Many men also died from exposure because their clothing was inadequate and shoes were destroyed from previous battles and spending so much time marching. It was hard to come by new clothes and blankets as well. Typhoid, typhus, smallpox, dysentery, and pneumonia were also running through the camp and killing many of the men, and it did not help they were cramped into small huts. By June when the troops finally moved out of Valley Forge, over 2,500 men died of malnutrition, exposure, and disease. Gouverneur Morris once stated that during the time at Valley Forge, the army was a “skeleton of an army…in a naked, starving condition, out of health, out of spirits.” Many soldiers deserted due to the poor conditions as well. The women and children would encourage them to not desert and would act as nurses and do the laundry.
Despite constant petitioning from Washington, the Continental Congress was unable to provide the army with more supplies and other needs, causing the soldiers to suffer even more so. After a month of being there, five men from Congress greeted Washington and inspected the camp. He informed them of the harsh conditions and asked that Congress pay for supplies and make sure the army always has what’s needed when supplies are scarce. Congress, by the end of February, had made sure that the army in Valley Forge was supplied and would continue to supply soldiers when needed.
Baron Friedrich von Steuben, a Military Officer from Prussia, began training and drilling the soldiers tirelessly. Prior to this, the army had not been properly trained, and they realized they needed to do so if they were going to win the war. He was able to teach the men how to accurately aim muskets, charge with bayonets, and maneuver together when in compact ranks. Von Steuben did not speak English well, and had to have translators with him and to help him translate the manual he wrote in French. He worked the men from dawn to dusk, training them hard so they were as prepared as possible.

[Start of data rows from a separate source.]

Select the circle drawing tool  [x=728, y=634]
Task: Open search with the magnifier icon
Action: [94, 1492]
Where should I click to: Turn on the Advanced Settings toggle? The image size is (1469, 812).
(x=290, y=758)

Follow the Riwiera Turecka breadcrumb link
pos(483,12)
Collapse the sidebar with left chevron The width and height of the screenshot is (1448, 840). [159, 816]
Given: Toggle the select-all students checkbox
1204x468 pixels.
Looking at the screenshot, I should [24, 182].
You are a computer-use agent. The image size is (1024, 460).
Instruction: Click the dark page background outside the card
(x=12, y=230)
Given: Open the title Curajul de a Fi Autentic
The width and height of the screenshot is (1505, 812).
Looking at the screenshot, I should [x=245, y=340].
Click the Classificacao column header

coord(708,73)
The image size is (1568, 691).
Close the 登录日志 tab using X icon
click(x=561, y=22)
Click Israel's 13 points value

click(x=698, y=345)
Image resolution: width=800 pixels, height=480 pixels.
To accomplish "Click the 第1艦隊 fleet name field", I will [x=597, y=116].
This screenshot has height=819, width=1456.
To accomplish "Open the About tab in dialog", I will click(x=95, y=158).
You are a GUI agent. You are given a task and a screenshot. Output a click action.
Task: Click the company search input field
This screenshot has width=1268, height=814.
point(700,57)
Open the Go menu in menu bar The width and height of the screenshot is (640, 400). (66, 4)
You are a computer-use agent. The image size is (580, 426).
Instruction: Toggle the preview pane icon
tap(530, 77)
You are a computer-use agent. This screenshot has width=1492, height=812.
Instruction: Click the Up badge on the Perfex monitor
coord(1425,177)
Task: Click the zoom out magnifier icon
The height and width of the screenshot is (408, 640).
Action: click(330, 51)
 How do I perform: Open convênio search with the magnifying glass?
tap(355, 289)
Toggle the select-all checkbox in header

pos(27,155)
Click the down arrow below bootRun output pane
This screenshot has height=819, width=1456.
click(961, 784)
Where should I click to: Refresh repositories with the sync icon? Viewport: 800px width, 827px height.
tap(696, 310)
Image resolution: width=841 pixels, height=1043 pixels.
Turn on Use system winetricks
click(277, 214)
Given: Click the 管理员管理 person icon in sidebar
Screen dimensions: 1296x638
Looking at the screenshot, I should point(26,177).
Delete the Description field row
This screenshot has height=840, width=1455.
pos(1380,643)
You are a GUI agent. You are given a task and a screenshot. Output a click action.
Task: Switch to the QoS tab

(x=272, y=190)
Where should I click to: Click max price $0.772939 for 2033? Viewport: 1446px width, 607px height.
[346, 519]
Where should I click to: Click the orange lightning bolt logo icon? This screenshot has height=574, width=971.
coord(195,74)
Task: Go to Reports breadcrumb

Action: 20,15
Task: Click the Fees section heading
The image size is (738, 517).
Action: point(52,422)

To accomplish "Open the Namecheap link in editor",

On February 10, 1778, Washington’s beloved wife, Martha Washington, arrived after a ten day journey. She quickly organized a sewing circle with other women and together they knitted and patched up socks, shirts, and trousers. Martha would visit soldiers in their huts and in the hospitals, though it is noted that she rarely socialized or visited with the common soldiers because of her high status and wealth. Many other soldiers had their wives, children, mothers, sisters, or other female relatives join them at camp. The women would do laundry, clean and mend uniforms, and tend to soldiers. When conditions and the weather were rough, the women and children were always there to encourage the men to continue training and to not leave the army. If they had done enough work for the soldiers by the end of the war, the women were also given half the wages and pension as the soldiers. Women were given a half of the rations as men, and it is said that the children were given a quarter, though there is no record of this. Some would even scout for the army or go collect supplies and food. Many women died from disease, retrieving supplies from dead soldiers, and the cold. Overall there were an estimated 500 women, with one to every forty-four soldiers.
Many people, Congressmen included, began to publicly criticise Washington while the army was stationed at Valley Forge because he had not made any efforts on the British army. However, they did find out that France was going to begin aiding the army formally after the winter because of the previous victories during the Battle of Saratoga. On February 6, 1778 France and the colonies signed an alliance pact. The soldiers at Valley Forge celebrated the new alliance on May 6, 1778. Thousands of men performed drill formations and fired from their muskets and cannons as salutes. Each soldier was then given a gill of rum after the celebrations. Exactly six months after the army’s arrival at Valley Forge on December 19, 1777, they packed up and marched out on June 19, 1778.